Lift every line from the entries that includes the word "header".

**Records to use:**
________________________

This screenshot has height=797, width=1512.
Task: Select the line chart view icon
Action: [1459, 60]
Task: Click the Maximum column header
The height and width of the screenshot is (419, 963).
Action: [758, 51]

________________________

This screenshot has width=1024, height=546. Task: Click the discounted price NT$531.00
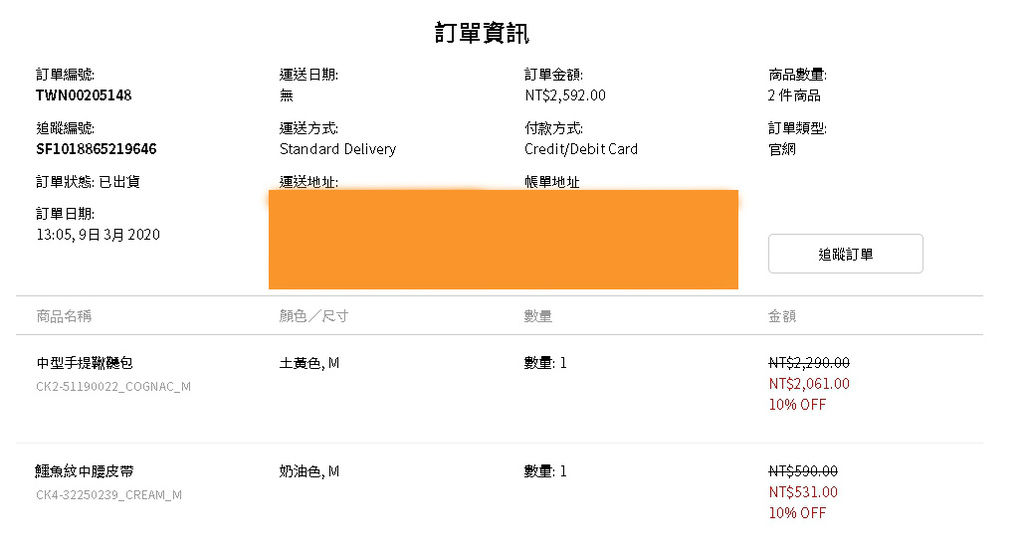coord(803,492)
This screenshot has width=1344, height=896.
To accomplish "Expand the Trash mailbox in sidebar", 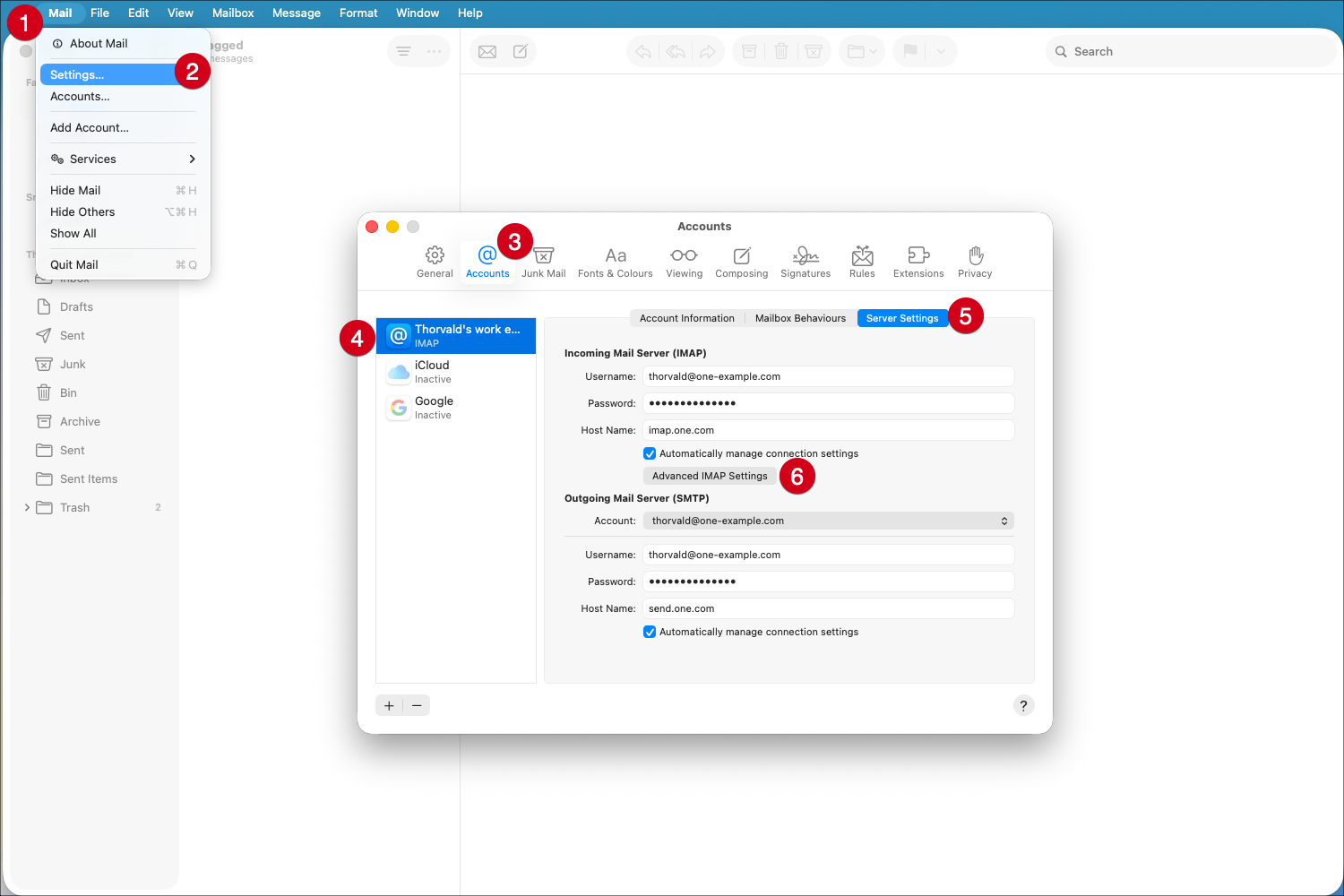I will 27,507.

________________________

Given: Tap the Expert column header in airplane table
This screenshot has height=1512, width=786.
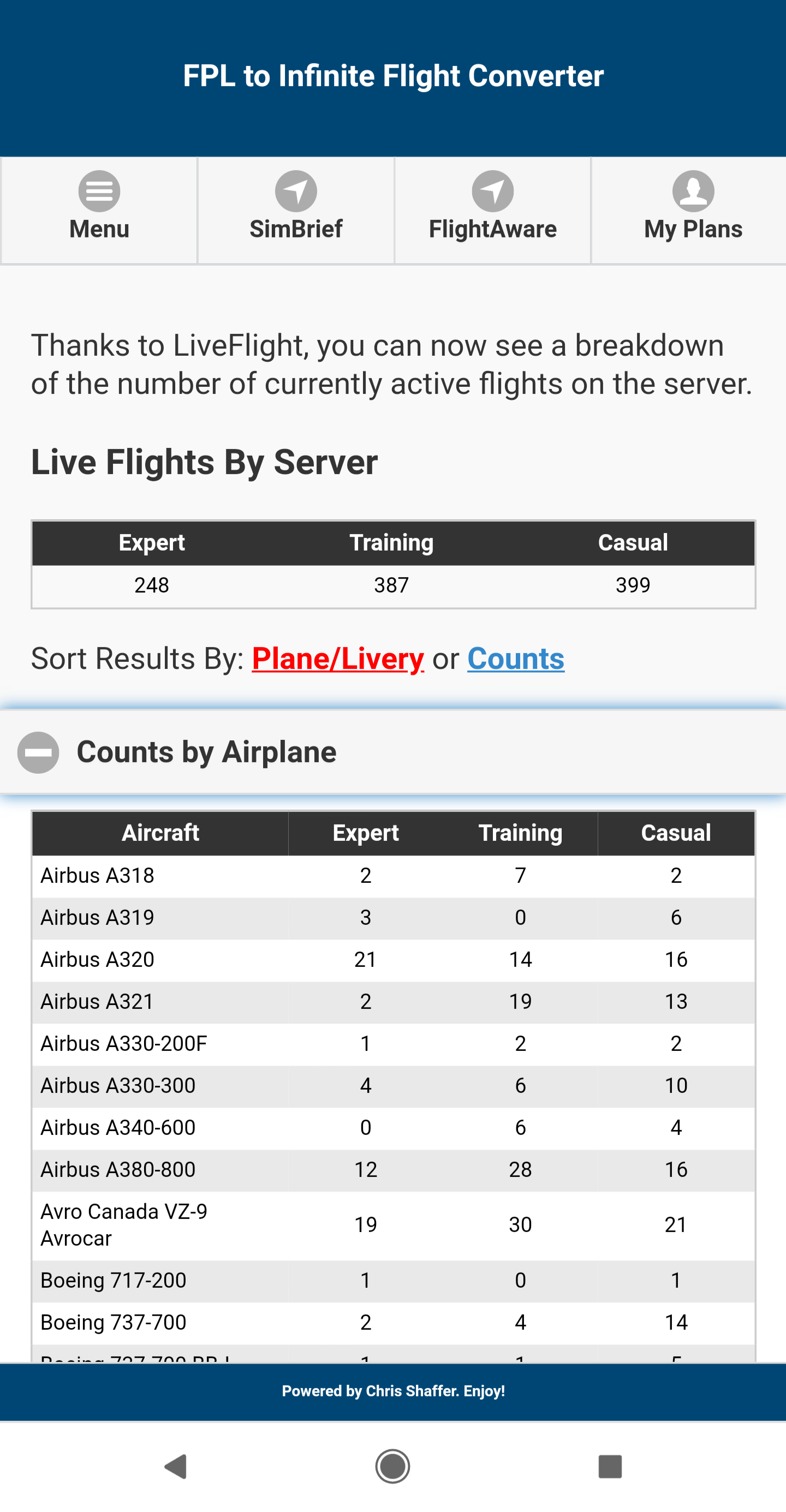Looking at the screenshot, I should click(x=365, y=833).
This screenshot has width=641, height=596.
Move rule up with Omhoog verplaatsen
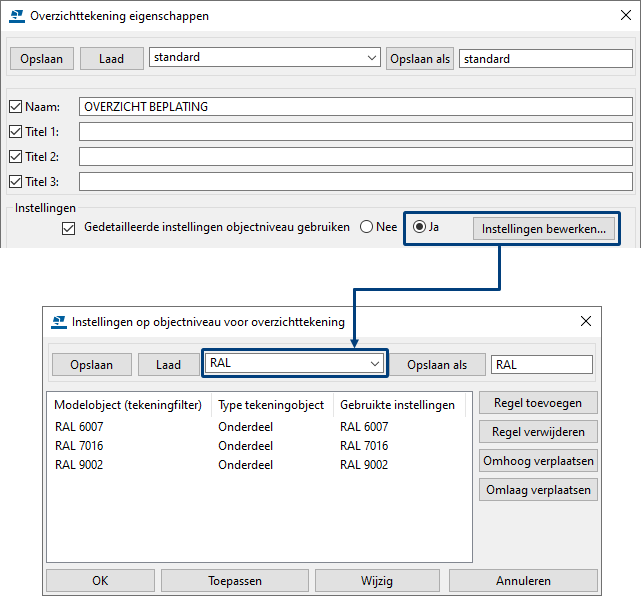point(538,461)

________________________

**Answer for this exercise:**
Task: Click the Maximum column header
Given: Tap the Expert column header in airplane table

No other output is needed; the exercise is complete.